Oaks (Quercus spp.) represent an excellent system to investigate selection favoring or acting against introgressed alleles [10] because of their well-known ability to hybridize but maintain ecological distinctiveness [11,12,13,14]. Many studies have documented the responses of Quercus species to drought [15,16,17,18]. Because so many Quercus species are adapted to drought-prone environments by ability either to avoid or tolerate water stress or both [19], introgression of genetic variants underlying these traits may provide the genetic material for species to adapt to climate change.

The overall goal of this paper is to examine a set of previously identified drought-associated genes that might be useful for future studies of climate-adaptive introgression and divergence. The study system is comprised of three sympatric species of white oaks (Section Quercus) found in southern California: one tree oak Quercus engelmannii and two drought-tolerant scrub oaks, Quercus berberidifolia and Quercus cornelius-mulleri. Engelmann oak is distantly related to the two recently diverged California endemic scrub white oak species [20,21,22,23]. These three species have overlapping distributions, but with different habitat preferences within southern California, a geographic region with a history of high temperatures and low rainfall [24]. We have evidence of contemporary hybridization among all three species [25] as well as ancient introgression between Q. engelmannii and Q. berberidifolia [26]. Using a sample of 24 study specimens representing the three species and putative hybrids sampled throughout the southern California region, we identified sequence variants across all expressed genes based on RNA-Seq data [27, 28] that were mapped to a previously published reference transcriptome for a related oak, Quercus lobata [29]. First, we described the overall admixture to assign species identity across the 24 individuals.

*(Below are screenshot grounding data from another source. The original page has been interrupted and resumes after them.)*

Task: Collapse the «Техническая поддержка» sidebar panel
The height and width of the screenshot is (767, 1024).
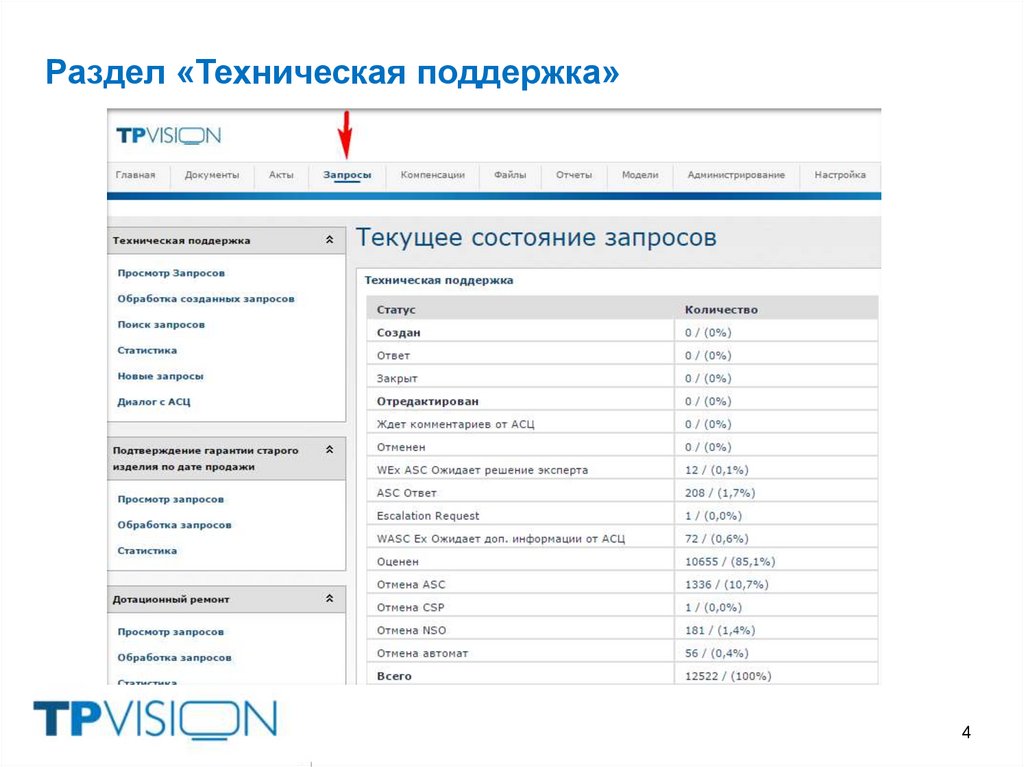Action: coord(330,240)
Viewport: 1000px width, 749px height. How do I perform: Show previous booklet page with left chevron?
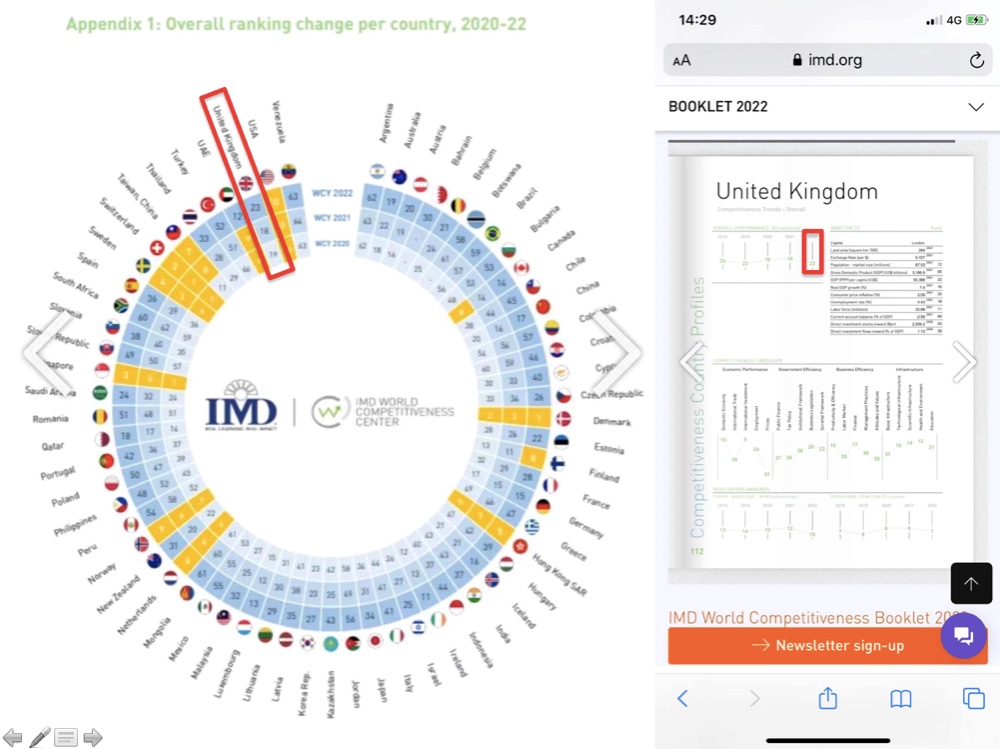[693, 362]
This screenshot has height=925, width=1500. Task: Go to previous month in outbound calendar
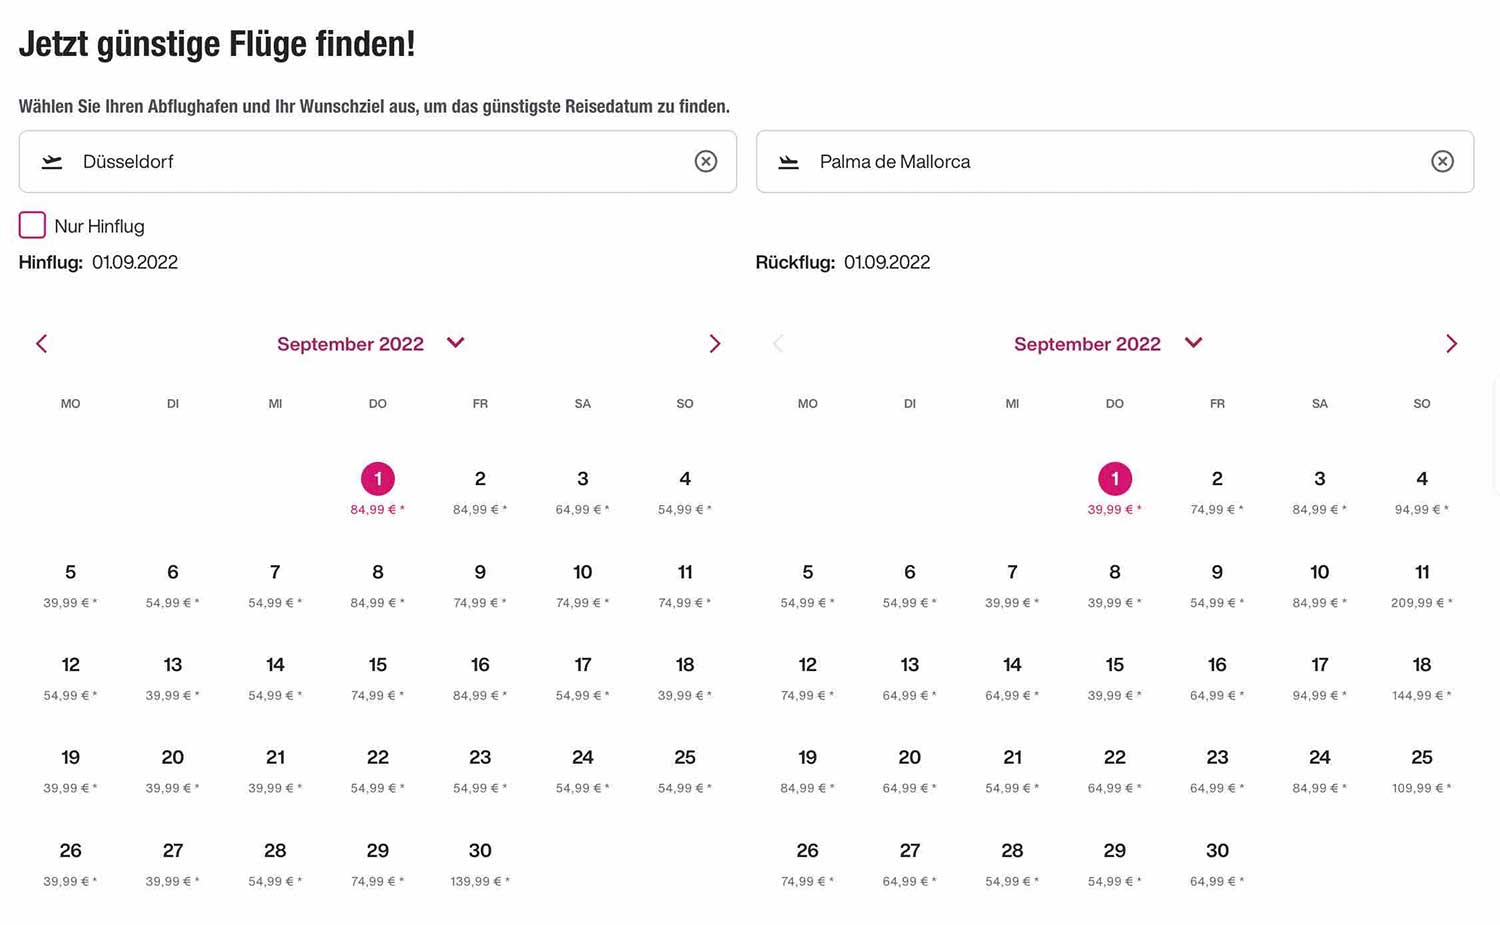coord(41,344)
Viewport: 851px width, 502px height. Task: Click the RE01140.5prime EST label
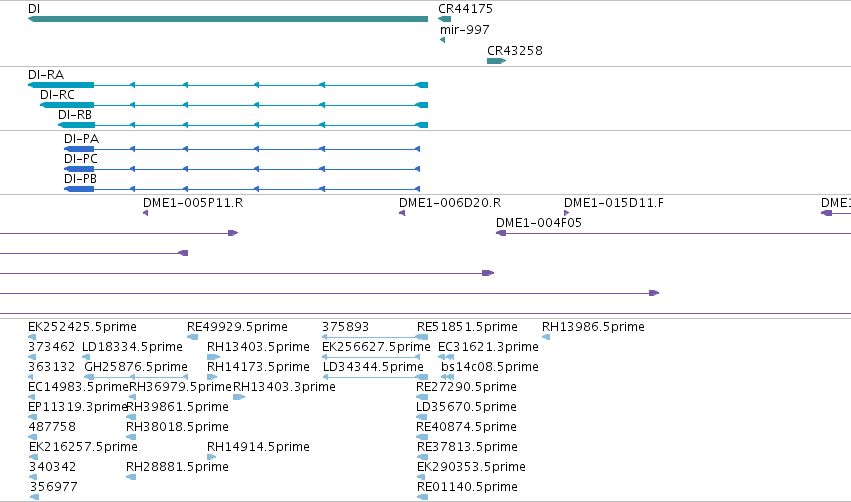click(467, 486)
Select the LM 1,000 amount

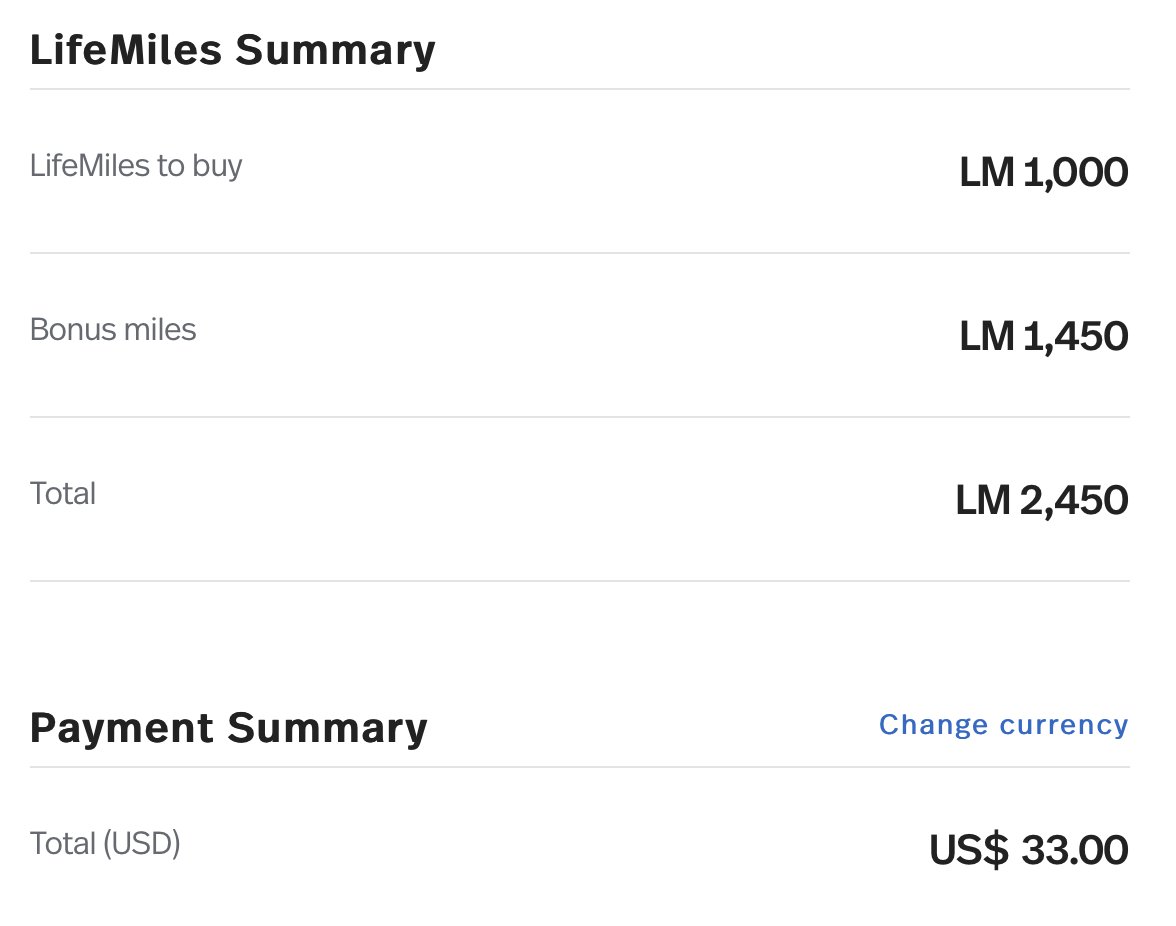pyautogui.click(x=1043, y=173)
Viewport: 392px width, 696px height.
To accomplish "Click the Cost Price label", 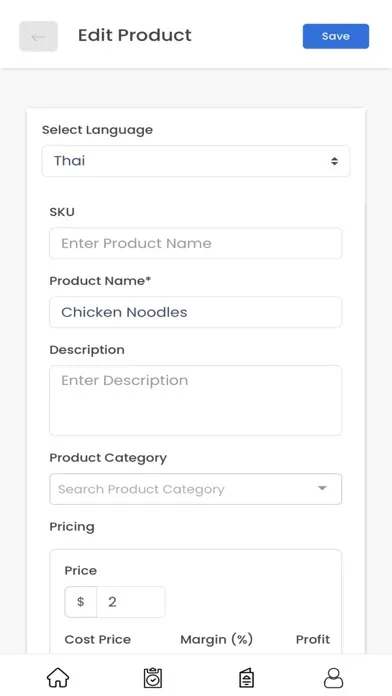I will (98, 640).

Second, using variants derived from drought-associated genes that were identified through other studies [30,31,32], we examined the admixture to compare with the admixture based on the entire set of variants. Third, we looked for evidence of selection by testing whether alleles fixed in Q. engelmannii that are shared by a subset of the scrub oak species are less frequent in the two drought-tolerant scrub oaks when the variants are associated with drought genes compared to variants across all genes. Finally, we described the functions of drought associated genes that were outliers in the previous analysis.

Methods

Study specimen and sampling

The study species are three oak species of southern California that are sometimes sympatric with each other in many parts of their ranges [26, 33, 34]: Q. engelmannii, Q. berberidifolia and Q. cornelius-mulleri. Engelmann oak is native to southern California, USA and northern Baja California, Mexico), with the core of the species’ distribution range in San Diego County (USA), where the species is generally distributed in scattered patches often consisting of a few individuals [33, 35]. Engelmann oak is associated with more mesic local habitats than the southern California scrub oaks [24] and is more closely related to a Mexican/Arizona group of white oaks then to the scrub oaks [20]. The scrub oaks, Q. berberidifolia and Q. cornelius-mulleri, are both endemic to California and northern Baja California [20], but they belong to different genetic clusters within the white scrub oak complex [23, 26, 36]. Q. berberidifolia is widely distributed from northern California to Baja California and overlaps extensively but not completely the entire geographical range occupied by Engelmann oak [24, 33]. In contrast, Q. cornelius-mulleri, has a distribution restricted to southern California and northern Baja California usually in desert ecosystems, located more inland than Q. berberidifolia [24, 33]. They are known to hybridize with each other and hybrids show intermediate leaf traits and tend to be more shrub-like than tree-like [24, 33, 37].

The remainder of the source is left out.